Einseitige Ankündigungen als Kartell? – Ein aktueller Bericht von der OECD

von Dr. Rolf Hempel, veröffentlicht am 17.10.2012

Unlängst hat die OECD auf ihrer Internetseite eine weitere Publikation ihrer Reihe "Competition Policy Roundtables" zum Thema "Unilateral Disclosure of Information with Anticompetitive Effects" veröffentlicht. Das Dokument ist lesenswert.

Das OECD Competition Committee hat das einseitige Offenbaren von Informationen im Februar 2012 diskutiert und nun das Ergebnis seiner Erkenntnisfindung veröffentlicht. Die Überschrift wie auch die Wortwahl "Unilateral Disclosure of Information", also das einseitige Offenbaren von Informationen, ist etwas missverständlich. Es wird dabei nicht hinreichend klar, dass der entscheidende Punkt bei der einseitigen Offenbarung von Informationen ist – und das gilt nicht nur für Jurisdiktion wie die Europäische Union und Deutschland –, ob in dem Vorgang eine abgestimmte Verhaltensweise mit wettbewerbsbeschränkendem Zweck oder wettbewerbsbeschränkender Wirkung liegt oder ob lediglich ein autonom bestimmtes einseitiges Unternehmensverhalten vorliegt.

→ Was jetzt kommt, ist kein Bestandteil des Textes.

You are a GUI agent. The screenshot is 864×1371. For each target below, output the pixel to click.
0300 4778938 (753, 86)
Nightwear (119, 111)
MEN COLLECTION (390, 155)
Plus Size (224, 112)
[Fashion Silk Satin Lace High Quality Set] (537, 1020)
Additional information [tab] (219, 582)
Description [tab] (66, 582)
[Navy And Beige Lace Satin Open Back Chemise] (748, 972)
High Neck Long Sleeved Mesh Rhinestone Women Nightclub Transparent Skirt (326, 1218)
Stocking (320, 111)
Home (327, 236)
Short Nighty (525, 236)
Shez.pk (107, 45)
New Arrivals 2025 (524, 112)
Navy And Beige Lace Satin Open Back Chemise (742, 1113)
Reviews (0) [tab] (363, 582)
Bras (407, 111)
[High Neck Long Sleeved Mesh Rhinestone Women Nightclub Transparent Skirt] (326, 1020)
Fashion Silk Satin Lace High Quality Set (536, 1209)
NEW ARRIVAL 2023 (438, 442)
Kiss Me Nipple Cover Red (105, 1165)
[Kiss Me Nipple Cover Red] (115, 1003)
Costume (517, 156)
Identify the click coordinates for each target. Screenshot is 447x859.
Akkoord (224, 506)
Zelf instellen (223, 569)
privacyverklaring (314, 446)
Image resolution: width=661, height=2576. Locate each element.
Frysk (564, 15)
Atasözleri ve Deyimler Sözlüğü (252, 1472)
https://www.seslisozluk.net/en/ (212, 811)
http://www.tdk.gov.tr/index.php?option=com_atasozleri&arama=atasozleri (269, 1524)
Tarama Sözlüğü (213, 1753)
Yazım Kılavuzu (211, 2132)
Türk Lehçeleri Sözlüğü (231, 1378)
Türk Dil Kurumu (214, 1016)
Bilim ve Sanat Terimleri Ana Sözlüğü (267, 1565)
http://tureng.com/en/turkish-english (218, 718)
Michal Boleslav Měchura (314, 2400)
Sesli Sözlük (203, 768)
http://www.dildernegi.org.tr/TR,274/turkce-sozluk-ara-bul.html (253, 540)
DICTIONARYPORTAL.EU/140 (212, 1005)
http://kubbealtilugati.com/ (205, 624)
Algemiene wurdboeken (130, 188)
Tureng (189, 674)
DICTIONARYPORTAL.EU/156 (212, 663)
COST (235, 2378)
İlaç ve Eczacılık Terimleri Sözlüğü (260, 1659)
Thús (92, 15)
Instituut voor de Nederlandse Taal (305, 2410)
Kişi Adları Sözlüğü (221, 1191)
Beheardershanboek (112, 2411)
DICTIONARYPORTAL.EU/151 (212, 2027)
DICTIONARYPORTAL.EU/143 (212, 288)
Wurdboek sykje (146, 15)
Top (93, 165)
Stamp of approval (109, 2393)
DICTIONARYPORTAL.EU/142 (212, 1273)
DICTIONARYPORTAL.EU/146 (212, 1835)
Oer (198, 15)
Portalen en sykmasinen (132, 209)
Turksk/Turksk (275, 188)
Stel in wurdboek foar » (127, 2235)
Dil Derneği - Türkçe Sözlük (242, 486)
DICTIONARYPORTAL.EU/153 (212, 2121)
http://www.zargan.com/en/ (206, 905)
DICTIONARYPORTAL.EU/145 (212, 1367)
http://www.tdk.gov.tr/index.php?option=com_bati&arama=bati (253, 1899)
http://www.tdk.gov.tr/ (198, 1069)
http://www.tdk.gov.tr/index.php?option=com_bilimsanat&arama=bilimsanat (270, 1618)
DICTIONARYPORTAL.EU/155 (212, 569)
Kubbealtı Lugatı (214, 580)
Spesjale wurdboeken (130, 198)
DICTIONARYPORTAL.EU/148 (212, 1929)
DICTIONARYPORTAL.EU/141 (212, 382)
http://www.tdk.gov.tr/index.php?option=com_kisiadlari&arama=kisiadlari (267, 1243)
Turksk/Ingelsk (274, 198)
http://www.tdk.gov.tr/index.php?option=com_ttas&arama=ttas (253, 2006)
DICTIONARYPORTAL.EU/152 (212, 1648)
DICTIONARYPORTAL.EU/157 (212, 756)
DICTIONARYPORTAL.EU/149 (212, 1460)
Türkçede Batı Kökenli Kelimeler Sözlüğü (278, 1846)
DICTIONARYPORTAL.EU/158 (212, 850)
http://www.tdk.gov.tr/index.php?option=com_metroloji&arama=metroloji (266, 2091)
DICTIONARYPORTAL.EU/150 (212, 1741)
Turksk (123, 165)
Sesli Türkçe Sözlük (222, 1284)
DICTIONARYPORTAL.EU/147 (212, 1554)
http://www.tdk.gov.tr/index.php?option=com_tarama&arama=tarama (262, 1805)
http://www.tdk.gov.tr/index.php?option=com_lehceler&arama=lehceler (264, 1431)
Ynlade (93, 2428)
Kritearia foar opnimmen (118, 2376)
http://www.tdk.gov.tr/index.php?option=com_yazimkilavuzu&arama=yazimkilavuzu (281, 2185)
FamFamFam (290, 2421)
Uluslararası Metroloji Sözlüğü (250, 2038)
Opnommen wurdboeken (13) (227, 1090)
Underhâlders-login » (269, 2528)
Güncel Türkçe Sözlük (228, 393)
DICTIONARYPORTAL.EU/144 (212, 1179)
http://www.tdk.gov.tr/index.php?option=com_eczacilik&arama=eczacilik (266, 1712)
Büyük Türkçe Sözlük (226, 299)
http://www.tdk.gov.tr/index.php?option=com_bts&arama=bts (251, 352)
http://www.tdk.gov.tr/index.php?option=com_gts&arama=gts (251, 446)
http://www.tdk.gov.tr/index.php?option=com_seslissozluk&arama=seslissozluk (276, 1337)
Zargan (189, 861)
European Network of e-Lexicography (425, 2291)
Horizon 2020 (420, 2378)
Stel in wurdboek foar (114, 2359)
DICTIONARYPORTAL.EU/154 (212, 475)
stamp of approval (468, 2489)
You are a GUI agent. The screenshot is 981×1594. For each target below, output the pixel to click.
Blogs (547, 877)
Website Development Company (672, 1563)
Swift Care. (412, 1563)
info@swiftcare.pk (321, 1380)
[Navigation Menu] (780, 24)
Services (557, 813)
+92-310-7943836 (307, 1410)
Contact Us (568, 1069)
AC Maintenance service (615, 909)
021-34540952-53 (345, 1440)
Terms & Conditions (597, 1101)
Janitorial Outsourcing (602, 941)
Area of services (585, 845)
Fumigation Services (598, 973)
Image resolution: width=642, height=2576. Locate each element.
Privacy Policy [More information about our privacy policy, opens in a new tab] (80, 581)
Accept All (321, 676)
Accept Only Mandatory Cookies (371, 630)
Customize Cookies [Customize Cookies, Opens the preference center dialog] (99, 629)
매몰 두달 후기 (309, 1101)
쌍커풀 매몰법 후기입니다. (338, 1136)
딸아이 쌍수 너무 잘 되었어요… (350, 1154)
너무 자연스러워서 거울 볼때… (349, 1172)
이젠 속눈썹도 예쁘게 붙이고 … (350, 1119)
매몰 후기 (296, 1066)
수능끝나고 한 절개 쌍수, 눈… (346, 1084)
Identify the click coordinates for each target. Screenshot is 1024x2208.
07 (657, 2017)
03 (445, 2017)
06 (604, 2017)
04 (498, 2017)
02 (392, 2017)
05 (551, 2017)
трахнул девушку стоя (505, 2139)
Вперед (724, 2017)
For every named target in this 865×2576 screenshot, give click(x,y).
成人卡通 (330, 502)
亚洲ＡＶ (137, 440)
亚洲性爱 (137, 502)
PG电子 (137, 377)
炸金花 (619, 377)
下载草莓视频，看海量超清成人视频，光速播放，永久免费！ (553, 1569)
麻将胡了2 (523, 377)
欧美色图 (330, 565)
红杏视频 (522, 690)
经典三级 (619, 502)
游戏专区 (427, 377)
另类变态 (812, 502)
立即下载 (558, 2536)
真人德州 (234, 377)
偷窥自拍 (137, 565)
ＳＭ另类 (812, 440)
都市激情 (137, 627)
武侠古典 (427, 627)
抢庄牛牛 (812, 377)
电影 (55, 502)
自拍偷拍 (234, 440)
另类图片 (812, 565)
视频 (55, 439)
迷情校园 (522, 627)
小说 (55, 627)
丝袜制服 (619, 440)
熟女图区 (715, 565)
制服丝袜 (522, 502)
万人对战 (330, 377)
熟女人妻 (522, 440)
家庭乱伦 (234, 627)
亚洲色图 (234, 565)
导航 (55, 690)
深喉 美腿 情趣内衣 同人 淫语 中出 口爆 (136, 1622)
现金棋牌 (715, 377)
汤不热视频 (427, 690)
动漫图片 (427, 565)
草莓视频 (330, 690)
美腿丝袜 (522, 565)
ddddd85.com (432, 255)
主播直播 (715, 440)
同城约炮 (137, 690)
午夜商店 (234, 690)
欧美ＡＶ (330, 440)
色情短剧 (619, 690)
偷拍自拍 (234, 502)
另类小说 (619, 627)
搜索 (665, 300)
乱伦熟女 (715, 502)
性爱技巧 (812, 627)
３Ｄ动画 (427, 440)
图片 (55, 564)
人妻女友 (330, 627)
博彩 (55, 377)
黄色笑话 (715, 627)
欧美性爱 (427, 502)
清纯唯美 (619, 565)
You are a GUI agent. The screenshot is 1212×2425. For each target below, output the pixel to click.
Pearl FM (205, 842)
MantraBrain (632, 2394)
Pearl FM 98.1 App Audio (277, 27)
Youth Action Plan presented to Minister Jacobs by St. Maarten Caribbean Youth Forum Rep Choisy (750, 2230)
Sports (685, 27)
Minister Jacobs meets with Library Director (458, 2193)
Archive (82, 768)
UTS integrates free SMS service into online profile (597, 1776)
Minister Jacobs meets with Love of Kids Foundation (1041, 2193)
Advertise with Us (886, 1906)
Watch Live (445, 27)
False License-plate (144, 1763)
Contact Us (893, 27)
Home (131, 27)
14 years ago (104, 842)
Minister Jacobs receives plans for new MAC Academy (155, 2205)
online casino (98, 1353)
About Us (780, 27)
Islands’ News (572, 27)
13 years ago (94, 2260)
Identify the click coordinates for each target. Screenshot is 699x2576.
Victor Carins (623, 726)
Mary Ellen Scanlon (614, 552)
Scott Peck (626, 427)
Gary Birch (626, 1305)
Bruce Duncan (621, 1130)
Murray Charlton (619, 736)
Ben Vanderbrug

Wie weit die Kartellbehörden im Falle des Informationsaustausches bei der Annahme einer abgestimmten Verhaltensweise gehen, zeigen die noch relativ frischen Horizontal-Leitlinien der Europäischen Kommission sehr anschaulich. Die Europäische Kommission hält unter Bezugnahme auf die Rechtsprechung der Europäischen Gerichte fest:

"Eine abgestimmte Verhaltensweise kann auch vorliegen, wenn nur ein Unternehmen gegenüber einem oder mehreren Wettbewerbern strategische Informationen offenlegt und dieser/diese dies akzeptiert/akzeptieren. […] Dabei ist es unerheblich, ob nur ein Unternehmen seine Wettbewerber einseitig über das beabsichtigte Marktverhalten informiert oder ob alle beteiligten Unternehmen sich gegenseitig von ihren jeweiligen Erwägungen und Absichten unterrichten. […] Erhält ein Unternehmen strategische Daten von einem Wettbewerber […], wird davon ausgegangen, dass es diese Informationen akzeptiert und sein Marktverhalten entsprechend angepasst hat, es sei denn, es erklärt ausdrücklich, dass es die Daten nicht bekommen will" (a.a.O., Tz. 62).

Zu einseitigen öffentlichen Bekanntmachungen hält die Europäische Kommission fest:

"Handelt es sich um eine einseitige Bekanntmachung eines Unternehmens, die auch echt öffentlich ist […], liegt im Allgemeinen keine abgestimmte Verhaltensweise […] vor. Je nach Sachlage kann allerdings im Einzelfall die Möglichkeit des Vorliegens einer abgestimmten Verhaltensweise nicht ausgeschlossen werden; so zum Beispiel in Fällen, in denen auf eine solche Bekanntmachung Bekanntmachungen anderer Wettbewerber folgen, nicht zuletzt weil sie strategische Reaktionen von Wettbewerbern auf öffentliche Bekanntmachung anderer Wettbewerber, die zum Beispiel eine Anpassung eigener frühere Bekanntmachungen an diejenigen der Wettbewerber mit einbeziehen könnten, als Strategie zur Verständigung über die Koordinierungsmodalitäten erweisen könnten" (a.a.O., Tz. 63).

In jedem Fall gilt also, dass das einseitige Offenlegen von (wettbewerbsrelevanten) Informationen für sich genommen nicht den Tatbestand des Kartellverbots erfüllt. Es muss, in welcher Ausprägung auch immer, eine – wie man so schön sagt – Willensübereinstimmung vorliegen.

Liest man die Ausführungen der OECD aus dieser Perspektive, so stellt man fest, dass die OECD weitgehend auf der Linie der Europäischen Kommission liegt.

Hervorzuheben ist, dass die OECD auf ein sehr wichtiges Bedürfnis im Bereich des Informationsaustausches hinweist. Sie hält fest:

"It would be useful for enforcers to provide guidelines and safe harbors that would allow companies to steer clear of infringing competition laws".

Ersterer Anforderung wird die Europäische Kommission gerecht, letzterer nicht. Die Horizontal-Leitlinien sehen für den Informationsaustausch, anders als für andere Bereiche der Kooperation von Wettbewerbern, gerade keine "safe harbors" vor.

In jedem Fall sollten Unternehmen ihr Verhalten bei der Kundgabe von Informationen kritisch prüfen.